En México, los impuestos constituyen alrededor de 50% del precio al público de la gasolina. En Estados Unidos, los impuestos son 23% del ticket gasolinero. Esta diferencia impositiva es clave para entender por qué la gasolina es 39% más cara en México que en Estados Unidos.

Impuestos. Por ellos, es tan importante la aclaración que hizo la Secretaría de Hacienda y Crédito Público sobre las condiciones para importar gasolina a partir de abril del 2016: “Un tercero que realice las actividades de importación pagará exactamente lo mismo que hoy paga Pemex”.

Más claro ni el agua. La reforma energética busca promover la competencia en actividades antes reservadas para Petróleos Mexicanos, pero no será una cápsula de cianuro para las finanzas públicas.

Para que el precio al público de la gasolina en México se iguale al de Estados Unidos sería imprescindible cumplir una serie de condiciones, entre ellas una nivelación de los impuestos a la gasolina en ambos países. Esto no ocurrirá en el corto plazo. Hacienda no correrá riesgos, porque vivimos un momento de gran estrés presupuestal.
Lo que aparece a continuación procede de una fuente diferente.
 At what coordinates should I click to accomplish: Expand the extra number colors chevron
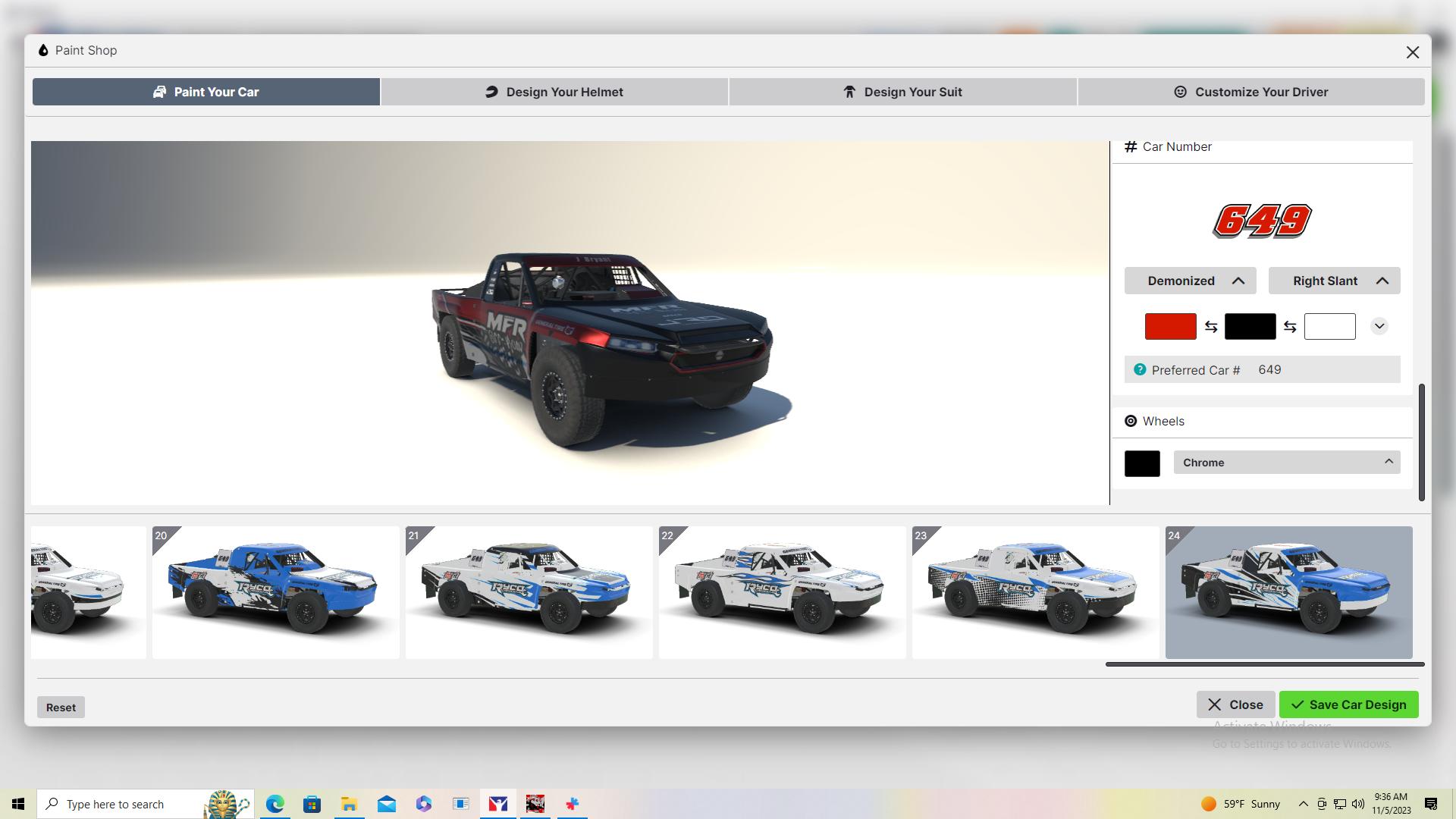(1379, 326)
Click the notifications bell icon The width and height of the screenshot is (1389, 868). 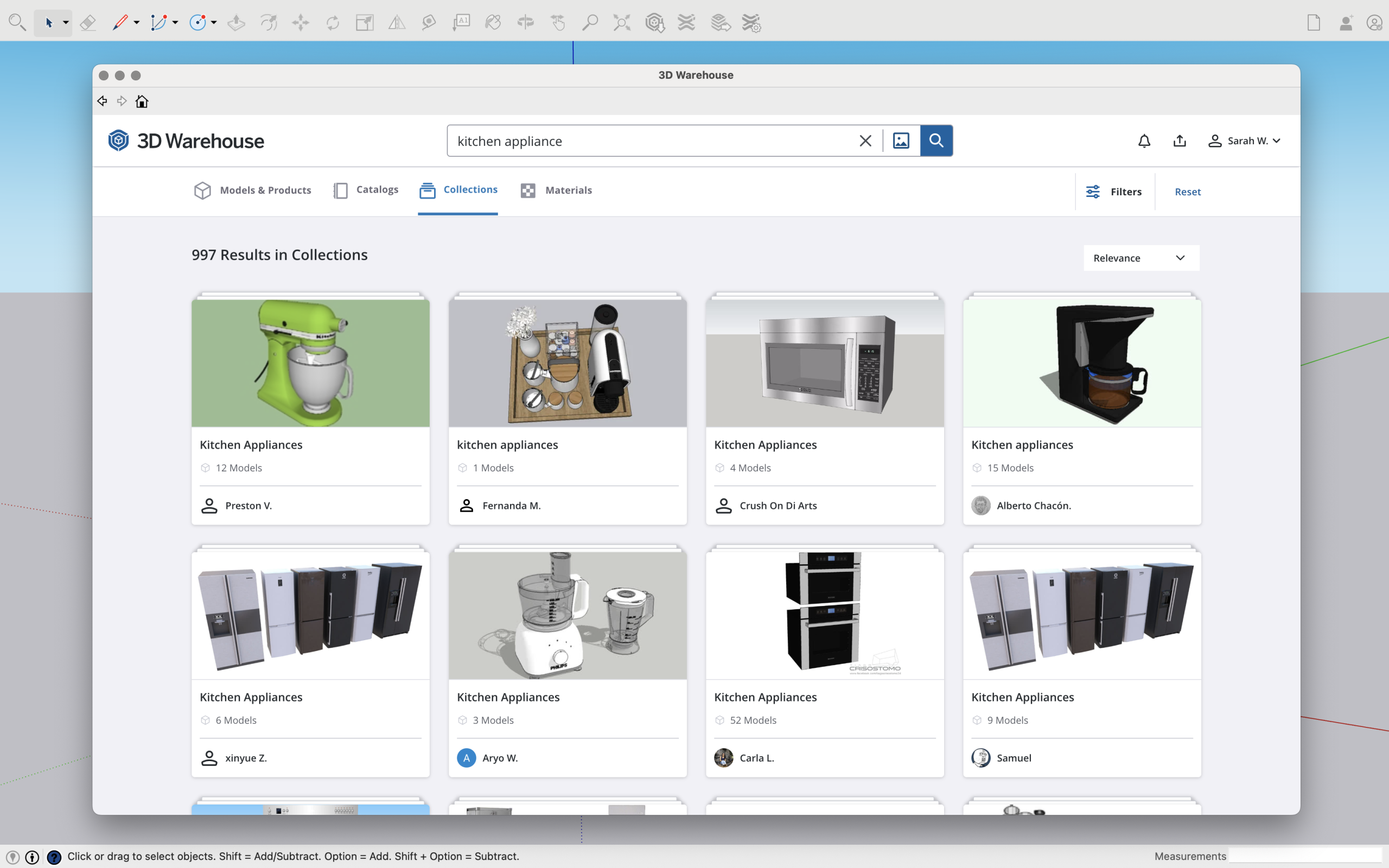(x=1144, y=141)
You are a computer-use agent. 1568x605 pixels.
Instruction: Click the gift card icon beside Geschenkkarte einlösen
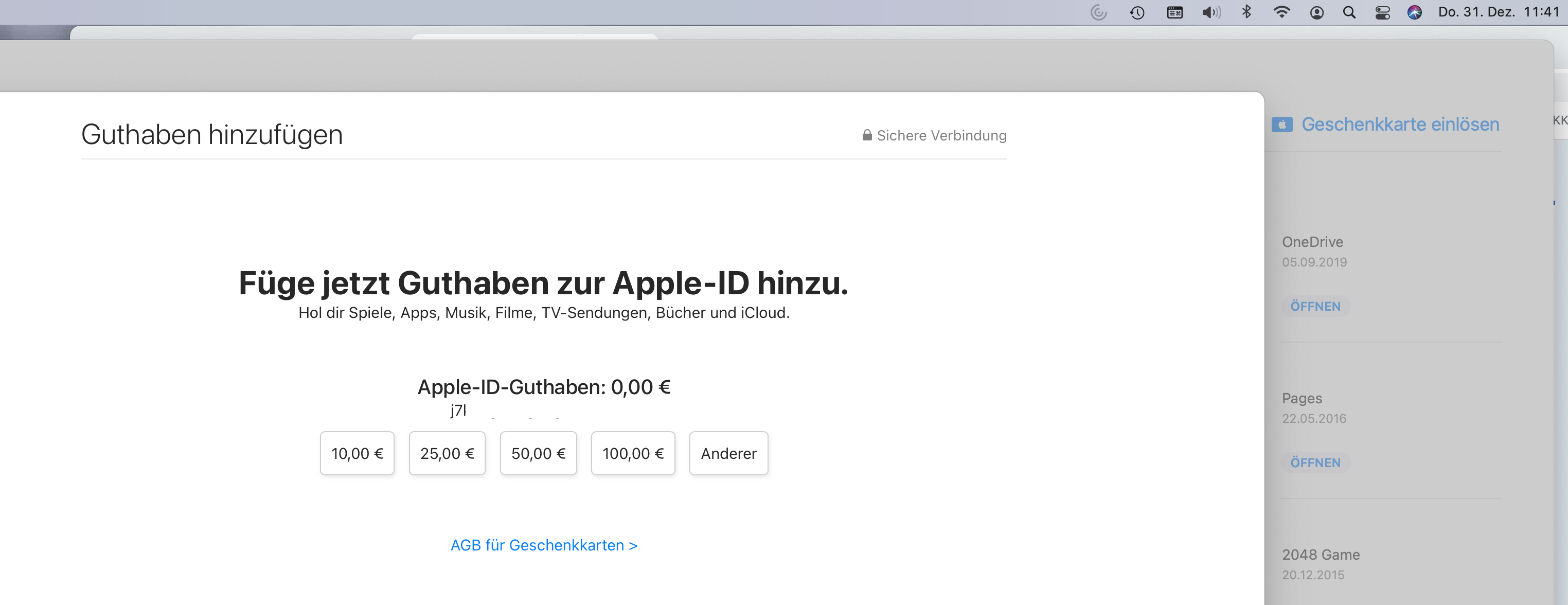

La dificultad de bajar los precios de la gasolina en México es directamente proporcional a la dependencia del gobierno a los ingresos petroleros.

Mientras no haya una diversificación de las fuentes de ingresos, el margen de maniobra será casi nulo. Los mexicanos estaremos “obligados” a pagar una carga fiscal extra en las gasolinas para compensar una recaudación que es relativamente baja.

La contribución de la industria petrolera en México llegó a ser 37% de los ingresos fiscales hace apenas tres años y ahora es aproximada a 18%, en buena medida por la caída de la producción de petróleo y el desplome del precio de la mezcla mexicana. En Estados Unidos, la aportación fiscal de las petroleras no llega a 5% de la bolsa total.

Resolver las restricciones fiscales implica una tarea gigante, pero hacerlo no garantizaría una baja en el precio de la gasolina para los consumidores en México. Hay otros factores a tomar en cuenta, por ejemplo el comportamiento de los precios en Estados Unidos. La apertura a la importación significa que cada vez será más importante lo que pase al norte de nuestra frontera. De ahí viene más de la mitad de la gasolina que consumimos en México.

Vincular el precio en México al de Estados Unidos ahora parece un buen negocio para los consumidores, porque los combustibles están en uno de los niveles más bajos de las últimas tres décadas. No siempre será así; de hecho, 1.70 dólares por galón de 3.7 litros es una anomalía. Entre el 2009 y el 2014 estuvo por encima de los 4 dólares el galón. Al tipo de cambio actual, esto significaría 19.6 pesos por litro.

En México, viviremos un periodo de transición, con precios controlados, que durará hasta fines del 2017. De ahí en adelante, los precios en México tendrán como referencia los precios de Estados Unidos. Les pondremos tres “pilones”: el costo de trasladarlos; las ganancias de las empresas y los impuestos. No habrá subsidios.

Los expertos vaticinan una recuperación del precio del petróleo en el 2017. Eso significa que la gasolina subirá de precio. ¿A alguien le quita el sueño?